> [PASSAGE TO READ]:
········

2005-01-25 / Front Page

Medieval manuscripts ‘illuminate’ the past

Private collection includes richly illustrated books dating back to 1270
BY LINDA DeNICOLA Staff Writer

BY LINDA DeNICOLA
Staff Writer

JEFF GRANIT staff
Included in “Illumination” an exhibit at the Monmouth County Historical Association museum in Freehold, are pages from “The Book of Hours,” dating to 1450, and a French manuscript, dating to 1470.JEFF GRANIT staff Included in “Illumination” an exhibit at the Monmouth County Historical Association museum in Freehold, are pages from “The Book of Hours,” dating to 1450, and a French manuscript, dating to 1470. In a departure from its usual exhibits of county historical artifacts, the Monmouth County Historical Association is featuring an exhibition of illuminated manuscripts from the medieval period.

Thanks to Monmouth County Historian George Moss, 36 of the 40 manuscripts in his private collection are laid out in one room for the public to view.

Moss, who is on the board of the historical association, said they were looking for something special to exhibit during the Christmas holidays and this exhibit fit the bill because of its religious significance.

The manuscript pages on display were created by monks working in the scriptoria of the Catholic monasteries in countries such as France, Italy and England, as well as The Netherlands.

Moss, of Rumson, said he started collecting illuminated manuscript pages because he likes art from the 1400s but couldn’t afford it.

“I got my art in illuminated manuscripts, which were a lot less expensive,” he said.

The page manuscripts in the exhibit are well worth the trip to the museum in Freehold because they represent manuscript art from as early as the 13th century. The fact that they have lasted for well over 700 years is enough to inspire awe, but in addition, they are exquisitely written and artistically decorated. Most are written in Latin, but some of are written in medieval Italian and French.

Bernadette Rogoff, curator of the exhibit, is excited by the collection. She explained why the exhibition is called “Illumination.”

“Illumination refers to colorful decorations and 14-carat burnished gold highlights, which make the pages appear illuminated,” she said.

The art of manuscript illumination was developed in the 6th century, she added, reached its golden age during the 14th and 15th centuries and survived the introduction of the printing

press by about 100 years.

Before the introduction of the printing press in 1440, each book was handmade. A scribe copied the Latin text onto a page in calligraphic style, the page was decorated in jewel tones of ground lapis lazuli and other precious pigments, then highlighted in gold leaf and ornamental capital letters.

········

> [DATASET EXTRACT]:
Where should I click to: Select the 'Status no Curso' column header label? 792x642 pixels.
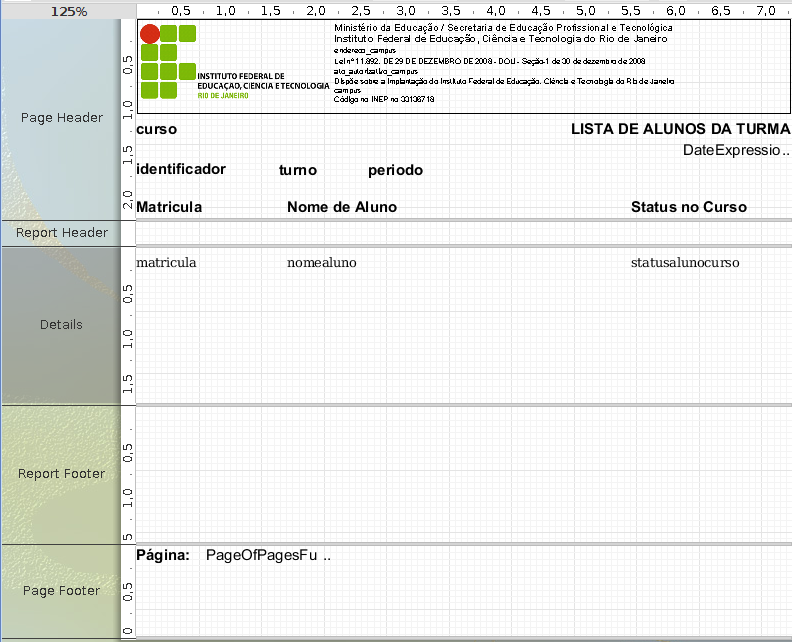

········

> [TO-DO LIST]:
[1] Shorten the paragraph of the manuscripts article that starts "Before the introduction of the printing press" into a brief list of steps, keeping its main facts.
[2] Rewrite the part of the manuscripts article between "The manuscript pages" and "as The Netherlands.", inclusive, putting "nuns" in place of "monks".

> [TASK-BY-TASK OUTPUTS]:
[1]
Before the printing press arrived in 1440, every book was made by hand:
- A scribe copied the Latin text onto the page in calligraphic style.
- The page was decorated in jewel tones of ground lapis lazuli and other precious pigments.
- It was then highlighted with gold leaf and ornamental capital letters.

[2]
The manuscript pages on display were created by nuns working in the scriptoria of the Catholic monasteries in countries such as France, Italy and England, as well as The Netherlands.